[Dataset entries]

------------------------

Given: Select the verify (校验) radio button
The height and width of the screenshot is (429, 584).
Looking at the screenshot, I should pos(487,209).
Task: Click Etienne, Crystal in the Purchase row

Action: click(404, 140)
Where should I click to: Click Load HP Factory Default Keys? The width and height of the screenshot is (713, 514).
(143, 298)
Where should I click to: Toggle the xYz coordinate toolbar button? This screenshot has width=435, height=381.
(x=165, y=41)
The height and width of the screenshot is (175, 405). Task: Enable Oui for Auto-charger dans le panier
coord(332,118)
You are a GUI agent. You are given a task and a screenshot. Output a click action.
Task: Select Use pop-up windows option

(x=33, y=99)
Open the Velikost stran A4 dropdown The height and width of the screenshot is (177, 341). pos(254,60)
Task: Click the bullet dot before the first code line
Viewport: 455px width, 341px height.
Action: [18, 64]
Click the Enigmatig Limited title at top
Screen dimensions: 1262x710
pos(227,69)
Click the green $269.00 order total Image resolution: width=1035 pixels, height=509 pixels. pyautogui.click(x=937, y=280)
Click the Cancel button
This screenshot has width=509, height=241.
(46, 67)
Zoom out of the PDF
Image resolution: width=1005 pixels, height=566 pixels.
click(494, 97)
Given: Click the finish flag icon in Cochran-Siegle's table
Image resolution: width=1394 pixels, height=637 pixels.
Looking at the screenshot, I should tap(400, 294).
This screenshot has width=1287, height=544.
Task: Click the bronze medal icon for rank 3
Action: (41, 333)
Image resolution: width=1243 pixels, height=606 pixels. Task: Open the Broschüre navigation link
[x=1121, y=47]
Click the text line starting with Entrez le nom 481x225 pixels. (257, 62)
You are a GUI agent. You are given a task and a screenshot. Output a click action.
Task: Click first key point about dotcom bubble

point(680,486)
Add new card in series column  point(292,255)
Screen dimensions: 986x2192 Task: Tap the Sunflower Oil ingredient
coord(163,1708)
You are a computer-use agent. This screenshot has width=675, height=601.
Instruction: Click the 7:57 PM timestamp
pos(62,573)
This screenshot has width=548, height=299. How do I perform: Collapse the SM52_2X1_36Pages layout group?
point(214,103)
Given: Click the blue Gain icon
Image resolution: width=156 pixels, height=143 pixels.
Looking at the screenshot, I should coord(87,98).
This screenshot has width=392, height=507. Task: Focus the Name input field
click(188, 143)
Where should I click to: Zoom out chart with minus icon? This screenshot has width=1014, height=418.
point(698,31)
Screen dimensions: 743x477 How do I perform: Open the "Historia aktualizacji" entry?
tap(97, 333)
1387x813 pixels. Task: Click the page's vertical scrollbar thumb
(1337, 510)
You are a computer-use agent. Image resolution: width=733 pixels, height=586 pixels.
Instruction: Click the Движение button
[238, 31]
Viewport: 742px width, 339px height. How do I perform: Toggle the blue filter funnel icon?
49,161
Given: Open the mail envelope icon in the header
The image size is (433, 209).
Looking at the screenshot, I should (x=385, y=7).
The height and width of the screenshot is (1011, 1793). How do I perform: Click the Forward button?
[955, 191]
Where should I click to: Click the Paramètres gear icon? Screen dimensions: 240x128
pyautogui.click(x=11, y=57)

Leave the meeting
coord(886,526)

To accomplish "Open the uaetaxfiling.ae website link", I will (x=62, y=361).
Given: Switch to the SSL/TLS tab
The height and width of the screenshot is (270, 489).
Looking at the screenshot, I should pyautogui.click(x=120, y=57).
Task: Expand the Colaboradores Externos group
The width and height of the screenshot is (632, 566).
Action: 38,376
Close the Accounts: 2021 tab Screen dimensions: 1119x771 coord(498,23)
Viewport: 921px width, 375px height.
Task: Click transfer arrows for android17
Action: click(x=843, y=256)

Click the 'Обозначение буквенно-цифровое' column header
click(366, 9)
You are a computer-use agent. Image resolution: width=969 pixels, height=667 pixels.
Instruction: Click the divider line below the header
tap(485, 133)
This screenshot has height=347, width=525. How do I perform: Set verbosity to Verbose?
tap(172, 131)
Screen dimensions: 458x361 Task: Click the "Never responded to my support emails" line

------------------------

▸ **TO DO**
A complete, exact copy of the records is what is needed.

▸ **SOLUTION**
Given: Select the verify (校验) radio button
The height and width of the screenshot is (429, 584).
Looking at the screenshot, I should pos(487,209).
Task: Click Etienne, Crystal in the Purchase row

Action: click(404, 140)
Where should I click to: Click Load HP Factory Default Keys? The width and height of the screenshot is (713, 514).
(143, 298)
Where should I click to: Toggle the xYz coordinate toolbar button? This screenshot has width=435, height=381.
(x=165, y=41)
The height and width of the screenshot is (175, 405). Task: Enable Oui for Auto-charger dans le panier
coord(332,118)
You are a GUI agent. You are given a task and a screenshot. Output a click action.
Task: Select Use pop-up windows option

(x=33, y=99)
Open the Velikost stran A4 dropdown The height and width of the screenshot is (177, 341). pos(254,60)
Task: Click the bullet dot before the first code line
Viewport: 455px width, 341px height.
Action: [18, 64]
Click the Enigmatig Limited title at top
Screen dimensions: 1262x710
pos(227,69)
Click the green $269.00 order total Image resolution: width=1035 pixels, height=509 pixels. pyautogui.click(x=937, y=280)
Click the Cancel button
This screenshot has width=509, height=241.
(46, 67)
Zoom out of the PDF
Image resolution: width=1005 pixels, height=566 pixels.
click(494, 97)
Given: Click the finish flag icon in Cochran-Siegle's table
Image resolution: width=1394 pixels, height=637 pixels.
Looking at the screenshot, I should tap(400, 294).
This screenshot has width=1287, height=544.
Task: Click the bronze medal icon for rank 3
Action: (41, 333)
Image resolution: width=1243 pixels, height=606 pixels. Task: Open the Broschüre navigation link
[x=1121, y=47]
Click the text line starting with Entrez le nom 481x225 pixels. (257, 62)
You are a GUI agent. You are given a task and a screenshot. Output a click action.
Task: Click first key point about dotcom bubble

point(680,486)
Add new card in series column  point(292,255)
Screen dimensions: 986x2192 Task: Tap the Sunflower Oil ingredient
coord(163,1708)
You are a computer-use agent. This screenshot has width=675, height=601.
Instruction: Click the 7:57 PM timestamp
pos(62,573)
This screenshot has width=548, height=299. How do I perform: Collapse the SM52_2X1_36Pages layout group?
point(214,103)
Given: Click the blue Gain icon
Image resolution: width=156 pixels, height=143 pixels.
Looking at the screenshot, I should coord(87,98).
This screenshot has width=392, height=507. Task: Focus the Name input field
click(188, 143)
Where should I click to: Zoom out chart with minus icon? This screenshot has width=1014, height=418.
point(698,31)
Screen dimensions: 743x477 How do I perform: Open the "Historia aktualizacji" entry?
tap(97, 333)
1387x813 pixels. Task: Click the page's vertical scrollbar thumb
(1337, 510)
You are a computer-use agent. Image resolution: width=733 pixels, height=586 pixels.
Instruction: Click the Движение button
[238, 31]
Viewport: 742px width, 339px height. How do I perform: Toggle the blue filter funnel icon?
49,161
Given: Open the mail envelope icon in the header
The image size is (433, 209).
Looking at the screenshot, I should (x=385, y=7).
The height and width of the screenshot is (1011, 1793). How do I perform: Click the Forward button?
[955, 191]
Where should I click to: Click the Paramètres gear icon? Screen dimensions: 240x128
pyautogui.click(x=11, y=57)

Leave the meeting
coord(886,526)

To accomplish "Open the uaetaxfiling.ae website link", I will (x=62, y=361).
Given: Switch to the SSL/TLS tab
The height and width of the screenshot is (270, 489).
Looking at the screenshot, I should pyautogui.click(x=120, y=57).
Task: Expand the Colaboradores Externos group
The width and height of the screenshot is (632, 566).
Action: 38,376
Close the Accounts: 2021 tab Screen dimensions: 1119x771 coord(498,23)
Viewport: 921px width, 375px height.
Task: Click transfer arrows for android17
Action: click(x=843, y=256)

Click the 'Обозначение буквенно-цифровое' column header
click(366, 9)
You are a computer-use agent. Image resolution: width=969 pixels, height=667 pixels.
Instruction: Click the divider line below the header
tap(485, 133)
This screenshot has height=347, width=525. How do I perform: Set verbosity to Verbose?
tap(172, 131)
Screen dimensions: 458x361 Task: Click the "Never responded to my support emails" line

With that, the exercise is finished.